Qualche settimana fa, il rapporto “La Condizione dell’infanzia nel mondo – Nella mia mente: promuovere, tutelare e sostenere la salute mentale dei bambini e dei giovani” curato da Unicef, ha fotografato una situazione a dir poco inquietante, secondo cui più di un adolescente su sette, tra dieci e diciannove anni, convive con disturbi mentali diagnosticati. In cifre, significa che quarantasei mila adolescenti, ogni anno, si tolgono la vita. Equivale a dire più di uno ogni undici minuti.
Sono dati che fanno paura, che mettono tristezza, che dovrebbero spingerci tutti ad una seria riflessione: secondo gli esperti, che commentano questi dati così impietosi, così’ tristi, c’è il serio pericolo che i giovani piangano per anni interi le conseguenze psicologiche del Covid 19 e del lockdown. Si: nonostante tutto, anche se ci sono altri guai, al momento, il Covid c’è ancora. In fondo è anche normale che nell’epoca del continuo flusso di notizie, del bombardamento mediatico, della paura, delle restrizioni, i giovani non possano avere la “tempra” di un adulto nell’affrontare questo carico di stress, tanto che gli stessi dati confermano come quaranta giovani su cento siano colpiti da ansia e depressione conclamati. Il carico di lavoro per il cervello di un giovane, talvolta, è veramente troppo potente, e così si scopre che in Europa, il suicidio è la seconda causa di morte tra i giovani nella fascia di età compresa tra quindici e diciannove anni. Prima di essa solo gli incidenti stradali.

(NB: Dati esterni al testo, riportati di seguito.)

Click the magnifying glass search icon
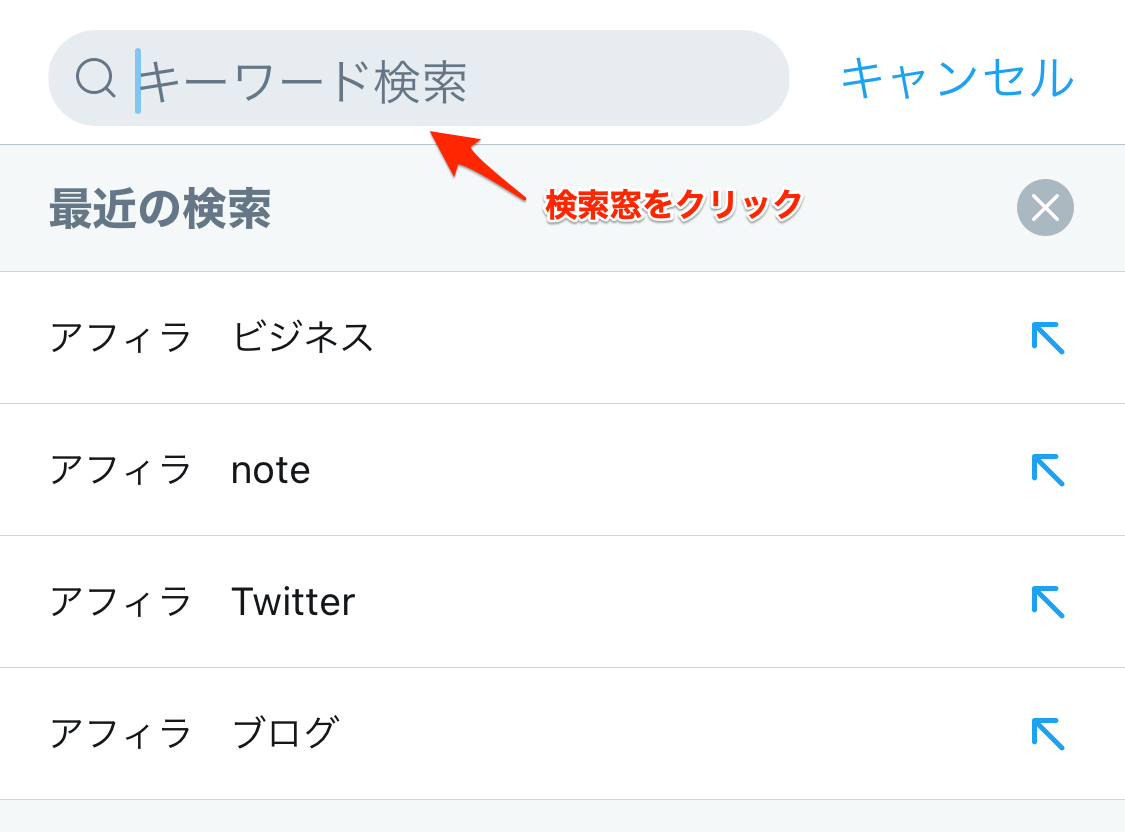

Riflettendo bene su questi dati, che lasciano davvero pochissimo spazio ad interpretazioni che non siano quelle a cui possiamo – purtroppo – giungere ben facilmente, c’è qualcosa che non sta funzionando: non riesco a capire se si tratta di poca sensibilizzazione sull’argomento, se si sta prendendo un pochettino sottogamba questa bruttissima tendenza o se, semplicemente, si sta cercando di far finta di nulla. Quello che so per certo è che tutti dovrebbero mettersi nei panni di questi adolescenti, che vivono una realtà assurda, incredibile, inedita, che, di fatto, li rende assolutamente “diversi” dai giovani di qualsiasi altra generazione. Questi giovani si ritrovano a vivere una realtà assolutamente distorta, fatta di restrizioni, di regole che soltanto fino a due, tre anni fa non esistevano nemmeno. Che colpa hanno, quindi, questi ragazzi? Forse quella di ritrovarsi a vivere nel momento sbagliato, consapevoli di stare perdendo gli anni più belli, spensierati e scalmanati della propria vita?

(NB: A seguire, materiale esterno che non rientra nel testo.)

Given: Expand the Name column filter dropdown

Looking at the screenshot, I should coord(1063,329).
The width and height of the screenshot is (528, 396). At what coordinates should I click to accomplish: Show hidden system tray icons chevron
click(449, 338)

E’ chiaro che tutto questo non può non avere conseguenze sulla psiche di costoro, che vivono questa pressione continua, fatta di mascherine, tamponi, vaccini, green pass, detersione ed igienizzazione continua delle mani, fatta della paura di contagiarsi a scuola, di contagiarsi tra gli amici, dell’impossibilità di fare cose che fanno tutti i giovani, come andare a ballare, fare esperienze, costantemente colpiti da quest’ansia di far qualcosa di sbagliato, anche inavvertitamente, che possa mettere a repentaglio non soltanto la propria vita, ma anche quella delle persone che stanno intorno! Se guardiamo le cose da quest’ottica, viene da sé che è davvero un “carico psicologico” difficile da gestire e trascinarsi!
Chi deve e può fare qualcosa, quindi? Probabilmente, la scuola e le famiglie dovrebbero essere le prime a sensibilizzare e garantire supporto psicologico ai ragazzi, che a volte, magari, preferiscono tenere tutto dentro fino ad esplodere: rivolgersi ad un buon psicoterapeuta, parlare, raccontare le proprie paure, rappresenta un vettore assolutamente fondamentale ed unico nella gestione di tutto questo stress, e di tutte le conseguenze che può portare con sé!
Per i giovani sono davvero tempi tristi: impariamo a ricordarlo, quindi, e cerchiamo di non dimenticarlo quando ci rapportiamo a loro. Mai come adesso hanno bisogno di affetto, vicinanza, ma soprattutto di ascolto. Prima che sia troppo tardi.